A aposta comum das cidades de investir preferencialmente na infraestrutura para a circulação de carros também se demonstrou um complicador para a democratização das cidades.
Cada vez menos pessoas têm acesso aos carros, que estão virando veículos voltados às classes mais ricas, e muitas ruas e estradas se tornam espaços subutilizados. Enquanto isso, transportes públicos estão cada vez mais sucateados, principalmente quando falamos de países em desenvolvimento. Cidades que se mostram exemplo em mobilidade urbana apostam na diversificação de modais de transporte e também no investimento de infraestrutura para a mobilidade ativa.
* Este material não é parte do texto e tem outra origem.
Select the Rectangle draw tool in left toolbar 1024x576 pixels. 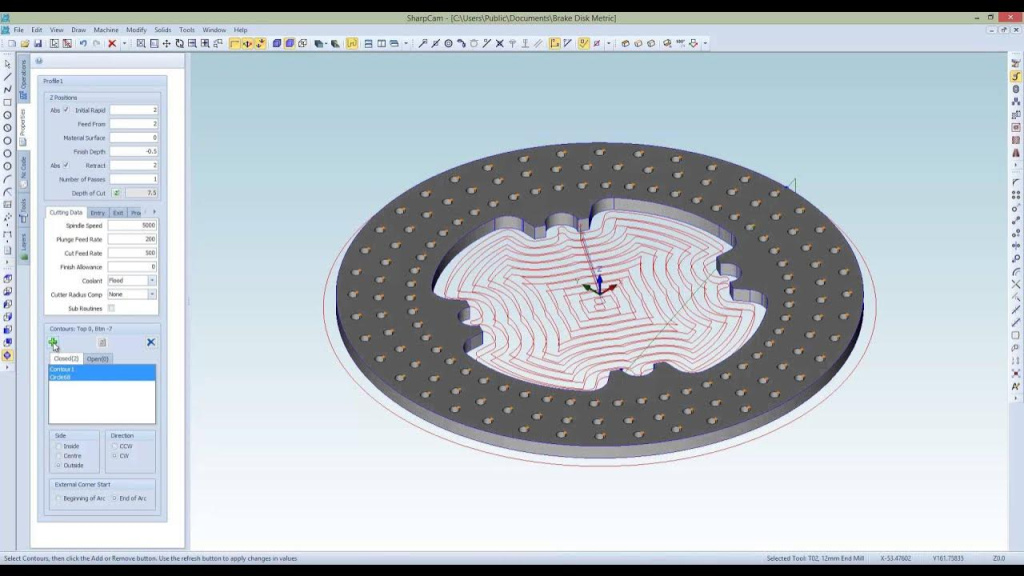click(x=8, y=102)
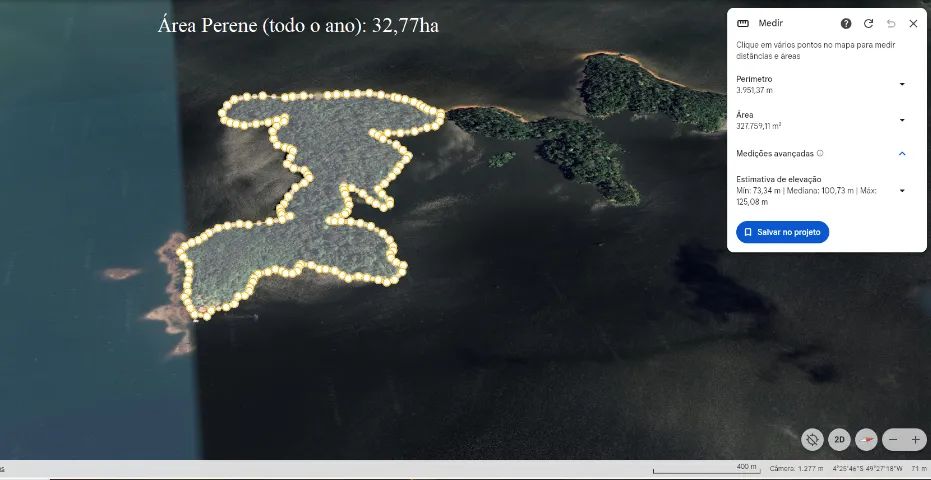Click the Salvar no projeto button

click(782, 232)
Em entrevista ao Summit Mobilidade Estadão, Marlos Hardt, doutor em Gestão Urbana e professor do curso de Arquitetura e Urbanismo da Pontifícia Universidade Católica do Paraná (PUCPR), comentou algumas das soluções para a humanização das cidades.
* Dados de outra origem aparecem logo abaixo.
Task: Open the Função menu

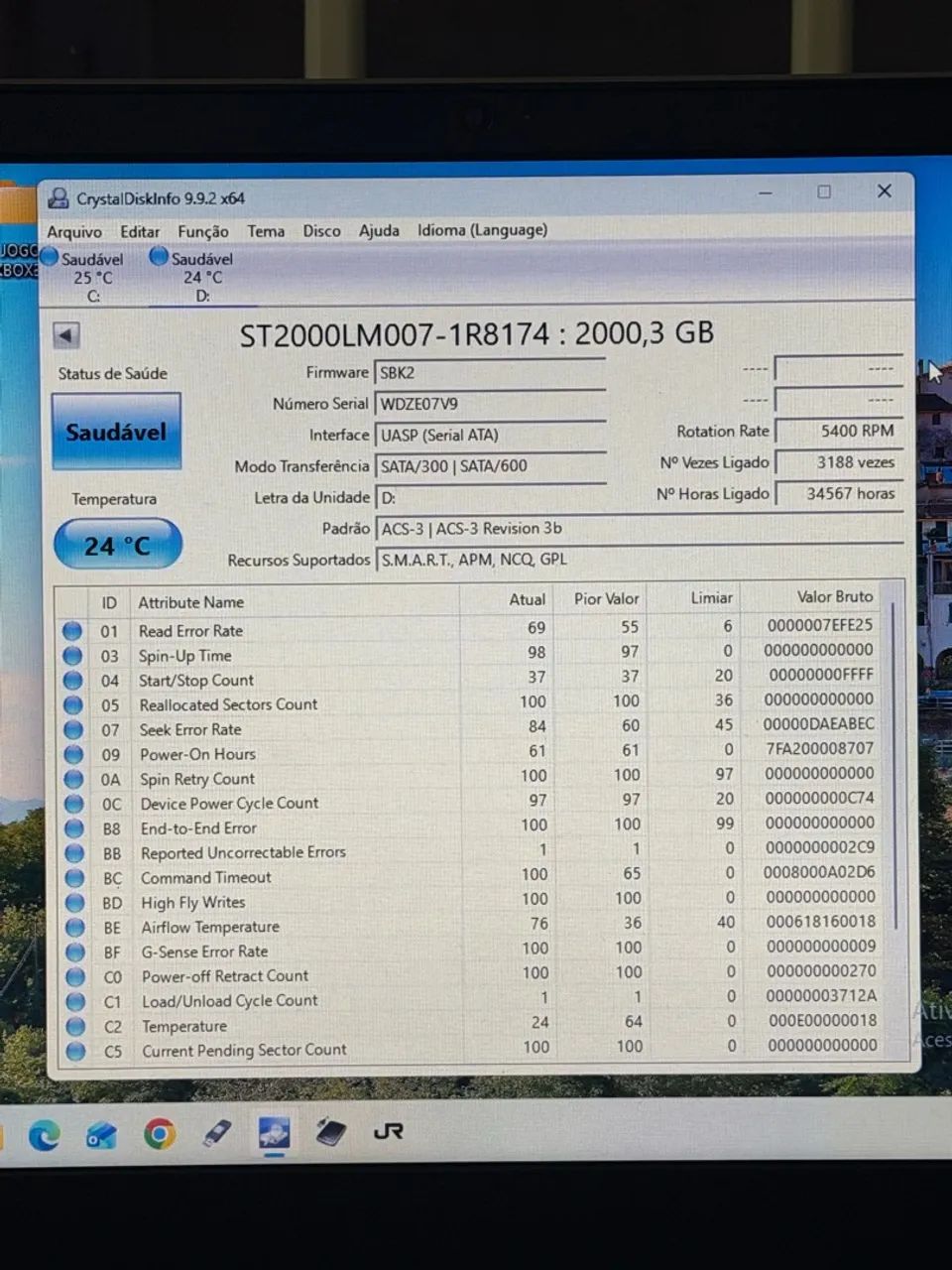Action: click(x=202, y=231)
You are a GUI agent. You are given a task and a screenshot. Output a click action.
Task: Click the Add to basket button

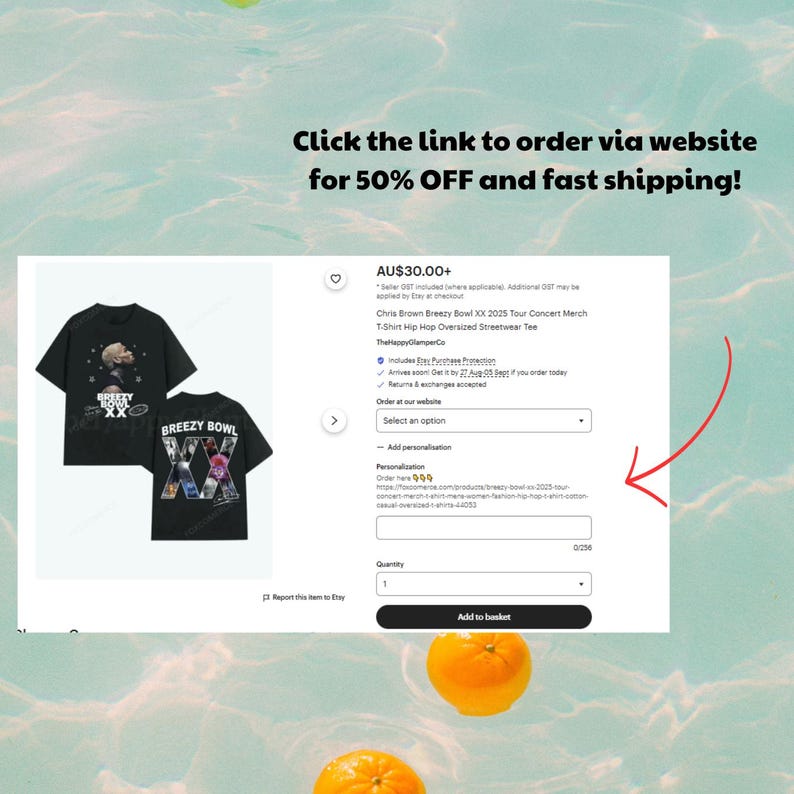click(484, 617)
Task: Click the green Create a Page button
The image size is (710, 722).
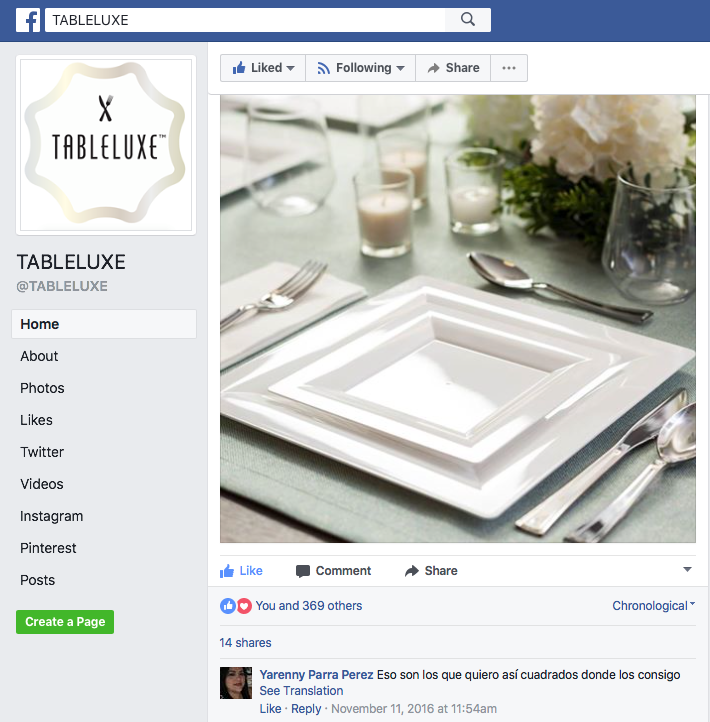Action: click(x=65, y=622)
Existem medidas que podem descentralizar as metrópoles, ou seja, criar centros onde existam empregos, serviços, lazer e cultura, permitindo, assim, que grandes parcelas da população possam usufruir deles sem precisar se deslocar por horas.
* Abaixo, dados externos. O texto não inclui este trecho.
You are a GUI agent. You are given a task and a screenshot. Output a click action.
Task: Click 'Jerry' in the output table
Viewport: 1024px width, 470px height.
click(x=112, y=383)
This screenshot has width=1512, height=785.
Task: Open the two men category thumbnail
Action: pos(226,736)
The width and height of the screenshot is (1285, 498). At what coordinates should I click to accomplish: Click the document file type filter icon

A coordenação entre os municípios e a iniciativa privada poderiam gerar esses locais por meio de incentivos e isenção de impostos para a alocação de indústrias, empresas, comércio, centros educacionais e culturais em pontos periféricos estratégicos.
Outra medida pode ser trazer as pessoas novamente para os centros. Boa parte dos centros históricos de grandes cidades se tornaram pontos comerciais e empresariais que acabaram ficando vazios à noite, gerando insegurança.
Nesse sentido, medidas como o aluguel social e a aplicação de IPTU progressivo e IPTU social podem fazer que imóveis abandonados voltem a cumprir o seu papel social, o que é, inclusive, de interesse da iniciativa privada, pois valoriza as regiões ocupadas.
Os investimentos em transporte público também são fundamentais para a humanização das cidades, é preciso fazer com que as pessoas sejam protagonistas nas metrópoles e, para isso, é preciso haver a democratização do acesso a diferentes espaços.
Soluções para a mobilidade ativa em pequenos pontos da cidade podem ajudar a desafogar o trânsito. Porém, qualquer plano para salvar as cidades a longo prazo precisa levar em conta as dinâmicas sociais. Sanar esses problemas só é possível com soluções de mobilidade para as parcelas da população que mais precisam.
Além de dar dignidade e melhorar a qualidade de vida dos grupos mais invisibilizados pelo poder público, trazer essas pessoas para o protagonismo das cidades também é uma estratégia de marketing urbano.
O City Branding já é uma estratégia utilizada por várias cidades para utilizar manifestações culturais de grupos tradicionais e funcionamentos específicos daquela localidade como um modo de atrair turismo e investimentos.
Como vimos, uma divisão dura entre a humanidade e a economia já se mostra um conceito ultrapassado. Se as cidades quiserem continuar no processo de desenvolvimento, é preciso que elas se reinventem e coloquem as pessoas no centro do debate.
Com isso, não contemplando apenas as pessoas mais privilegiadas, que vivem em áreas nobres, mas focando a multiplicidade e a diversidade que dão vida às características de cada localidade.